WASHINGTON—U.S. inflation in May rose 5 percent from a year ago, recording the biggest annual spike since 2008 as supply bottlenecks and surging household demand continue to push prices higher.
While transitory factors continue to lift prices, the economy sees more signs of continuing inflationary pressures, according to analysts, which may point to persistently high inflation.
The Labor Department announced that the consumer price index increased 0.6 percent in May on a monthly basis, just above the consensus forecast of 0.5 percent.
The rise in used car prices accounted for about a third of the increase in overall inflation. Prices for used cars and trucks jumped 7.3 percent in May, following a 10 percent increase in April, as global semiconductor shortages continue to affect new car production. This put “used car prices up at more than a 170 percent annualized pace over the past two months,” according to Morgan Stanley.
Airfares were also up 7 percent, and rental car prices jumped another 12 percent last month.
Food prices rose 0.4 percent and energy prices remained flat in May. Analysts, however, expect a further increase in food prices in the coming months.
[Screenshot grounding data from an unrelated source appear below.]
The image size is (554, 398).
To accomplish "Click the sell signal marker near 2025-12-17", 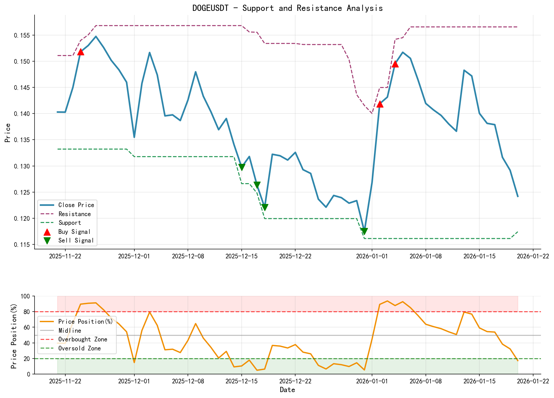I will coord(257,184).
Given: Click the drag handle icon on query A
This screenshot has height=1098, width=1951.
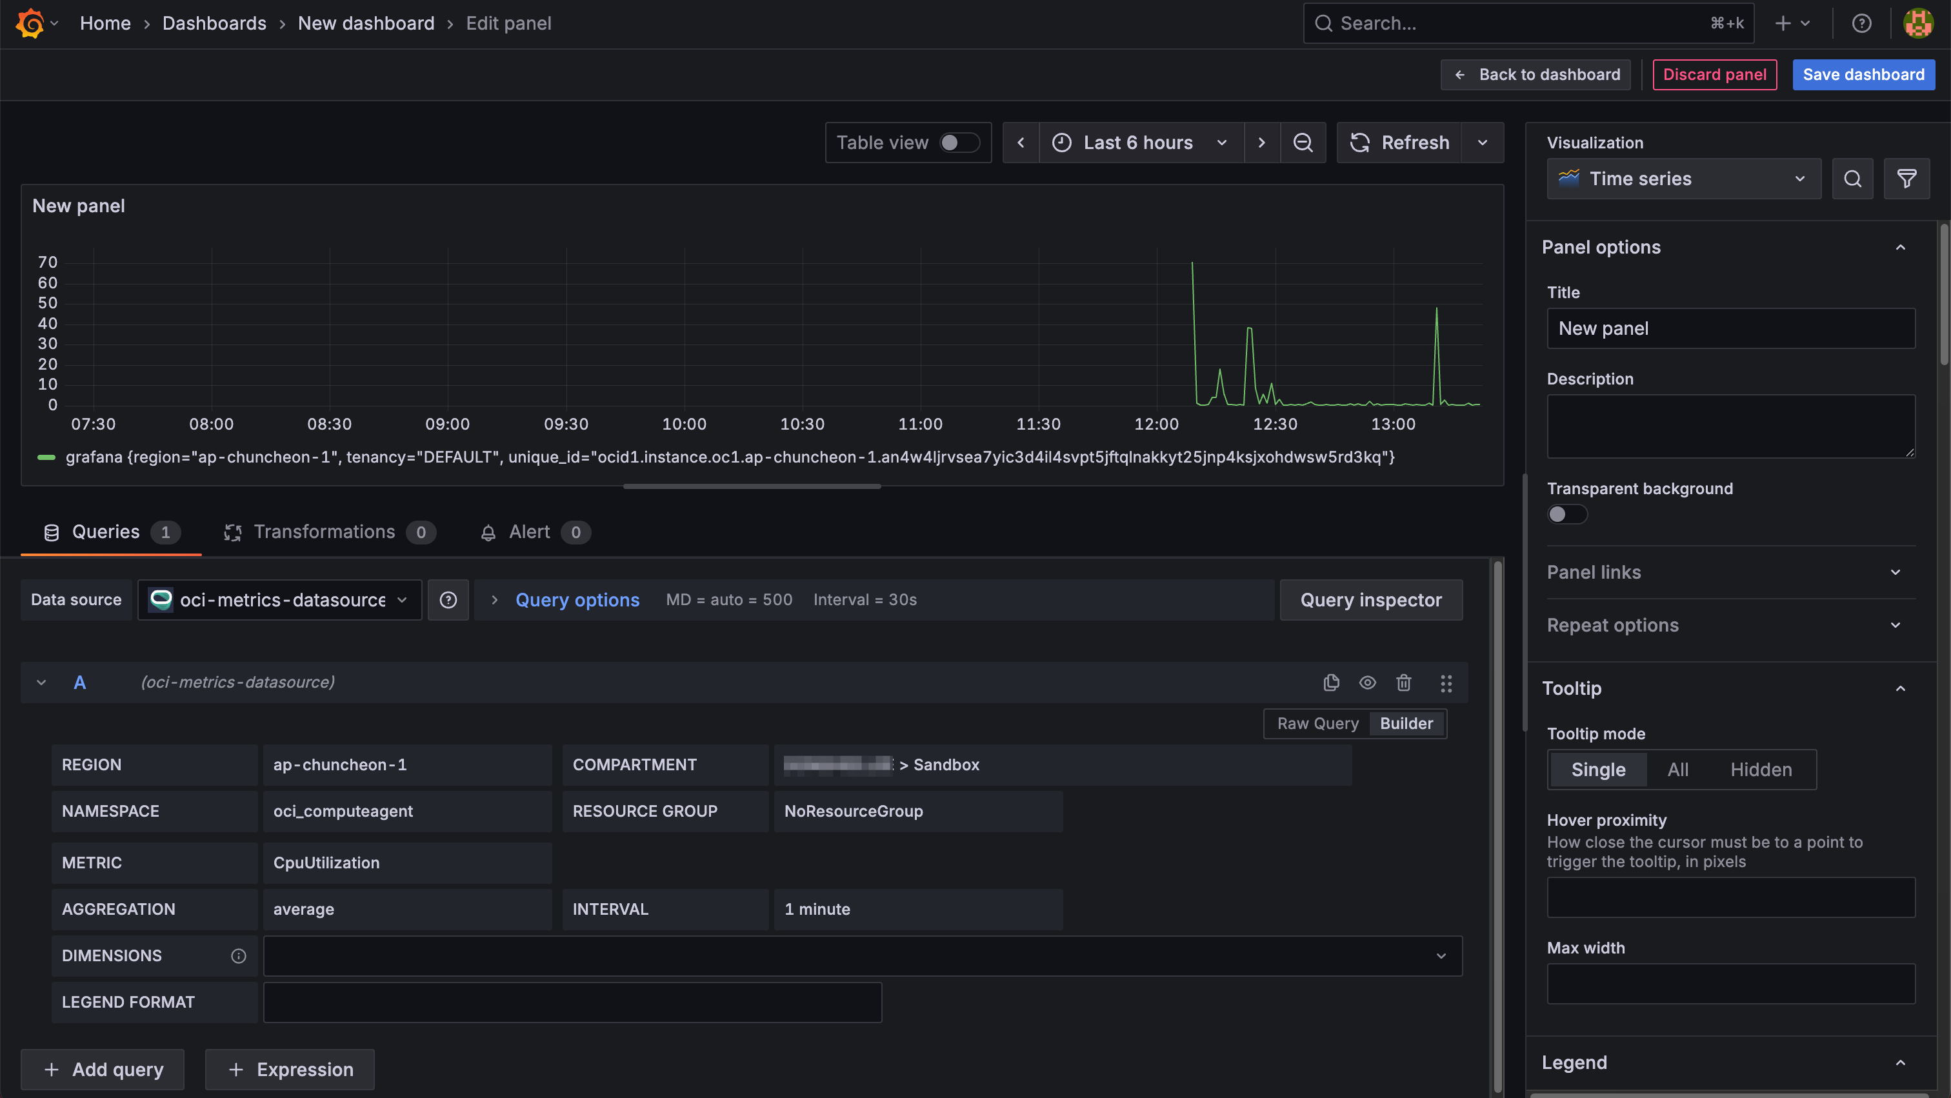Looking at the screenshot, I should pyautogui.click(x=1446, y=683).
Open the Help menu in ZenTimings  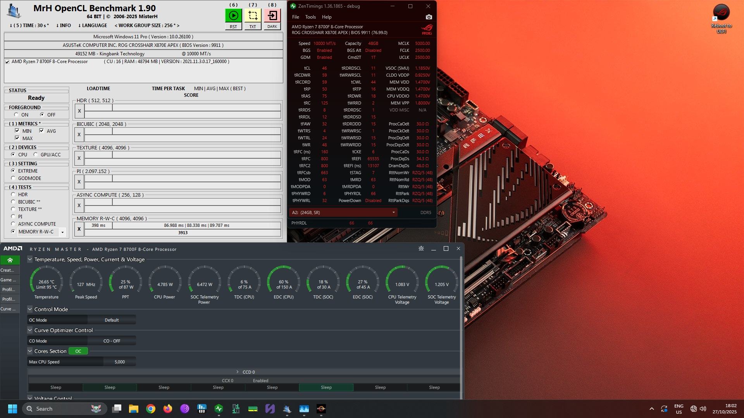pos(327,17)
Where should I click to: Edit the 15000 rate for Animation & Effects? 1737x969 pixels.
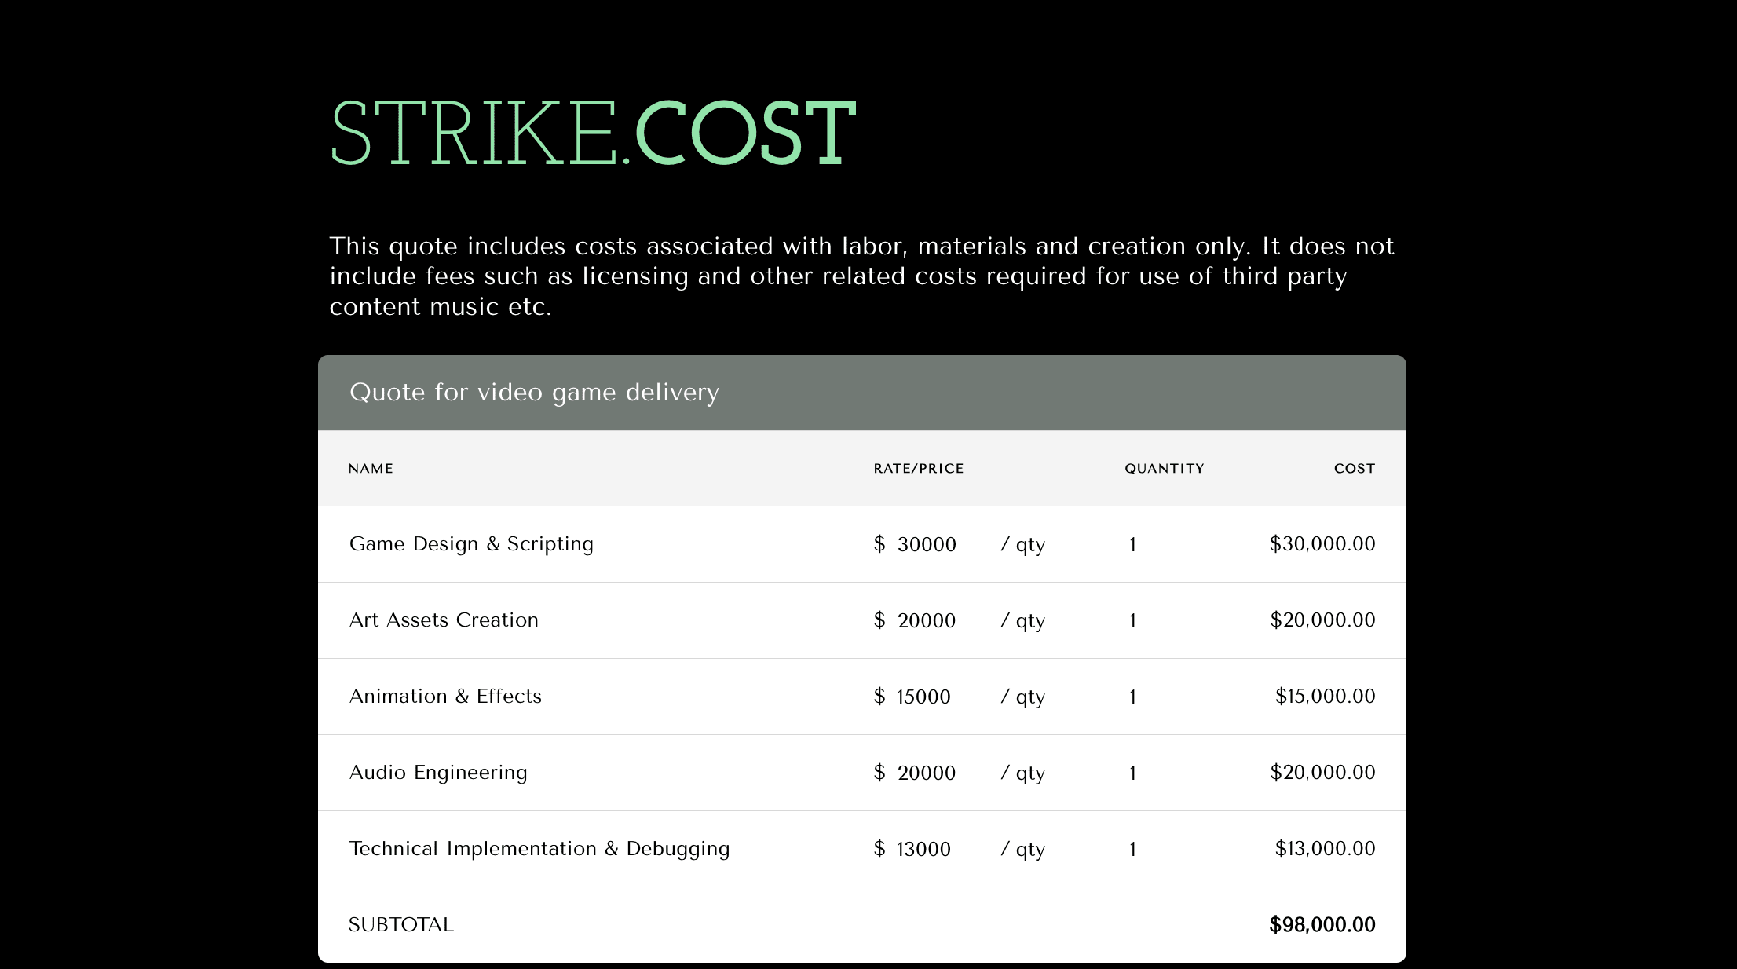(x=923, y=697)
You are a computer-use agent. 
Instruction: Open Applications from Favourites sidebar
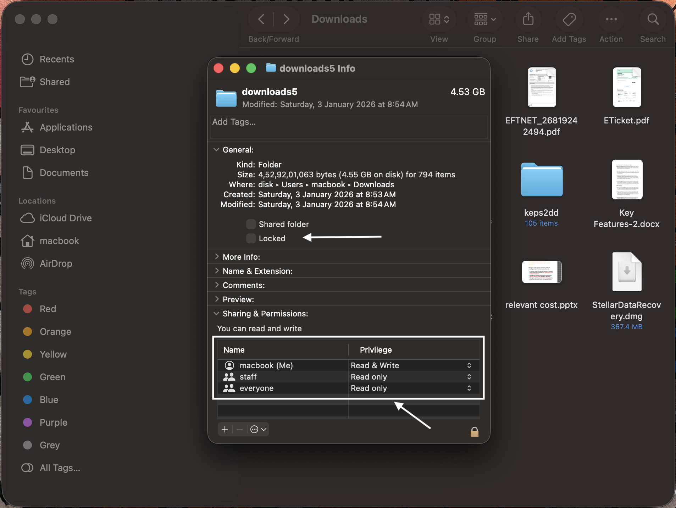(x=66, y=127)
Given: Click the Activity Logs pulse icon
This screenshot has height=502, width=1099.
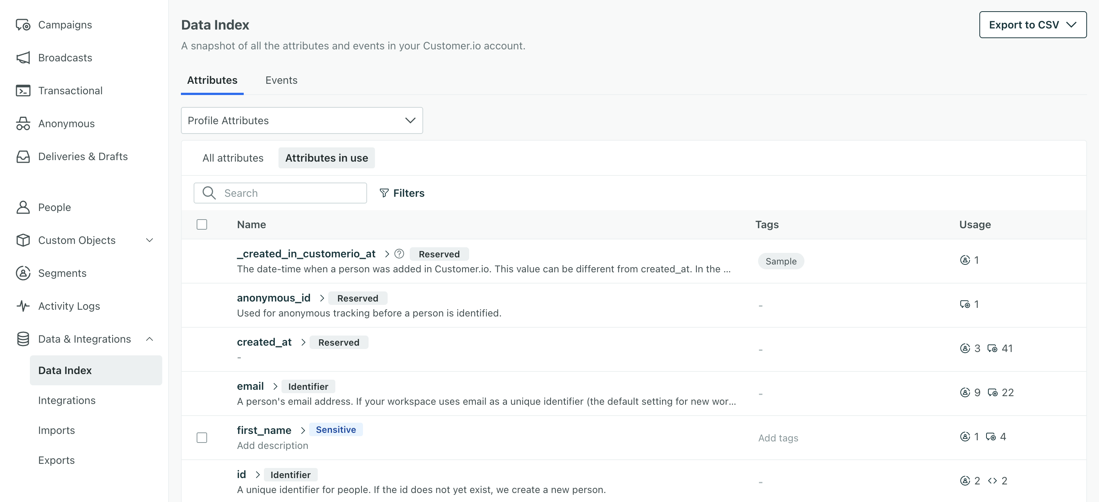Looking at the screenshot, I should coord(23,306).
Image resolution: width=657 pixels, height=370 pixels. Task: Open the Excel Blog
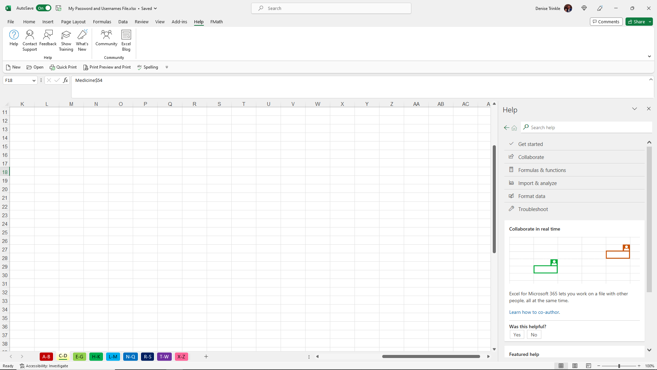pos(126,35)

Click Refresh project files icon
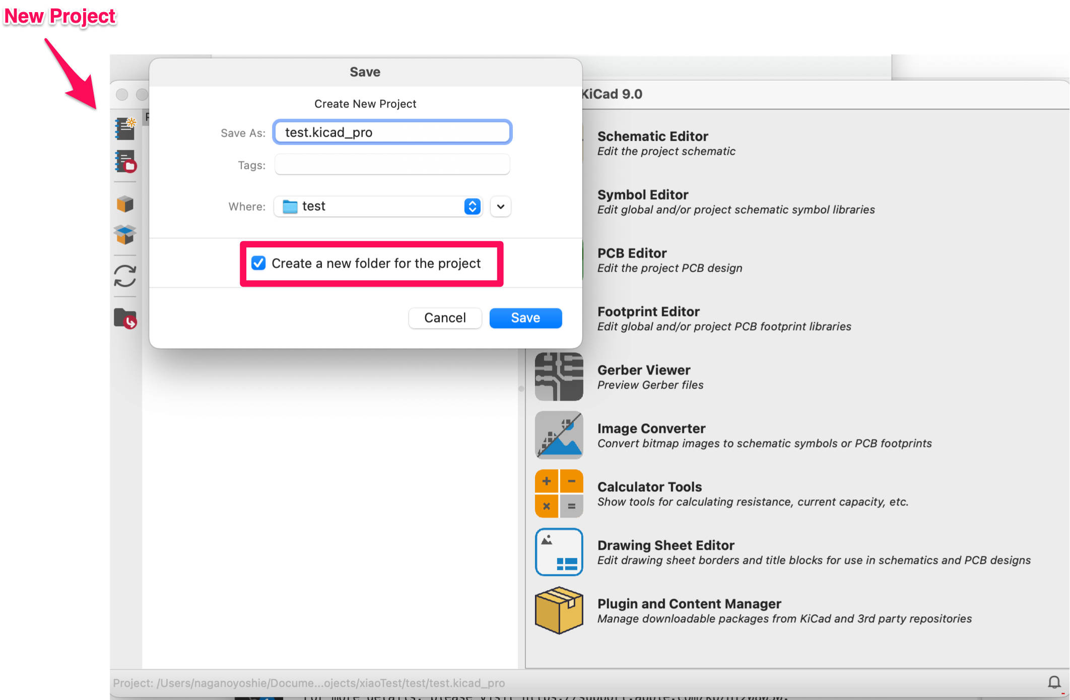coord(125,276)
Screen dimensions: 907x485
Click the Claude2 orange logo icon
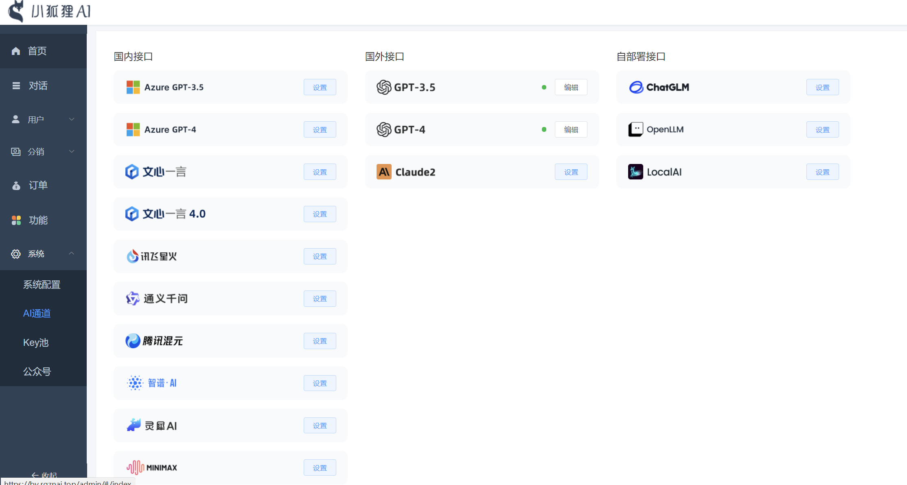(383, 171)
Core inflation, which excludes the volatile food and energy components, is up 3.8 percent over the past year—the largest gain in 28 years.
The sharp jump in the year-over-year inflation number is partially due to the base effect, as the pandemic lockdowns and the plunging economy caused weak consumer inflation a year ago. The base effect is expected to level off in June.
In March, the central bank raised its inflation projection for 2021 to 2.4 percent, up from the 1.8 percent projected earlier. Fed officials have repeatedly said price increases are “transitory,” with the expectation that inflation will eventually return to the central bank’s 2 percent target.
Recent inflation data, however, may require the Fed to revisit its inflation forecasts.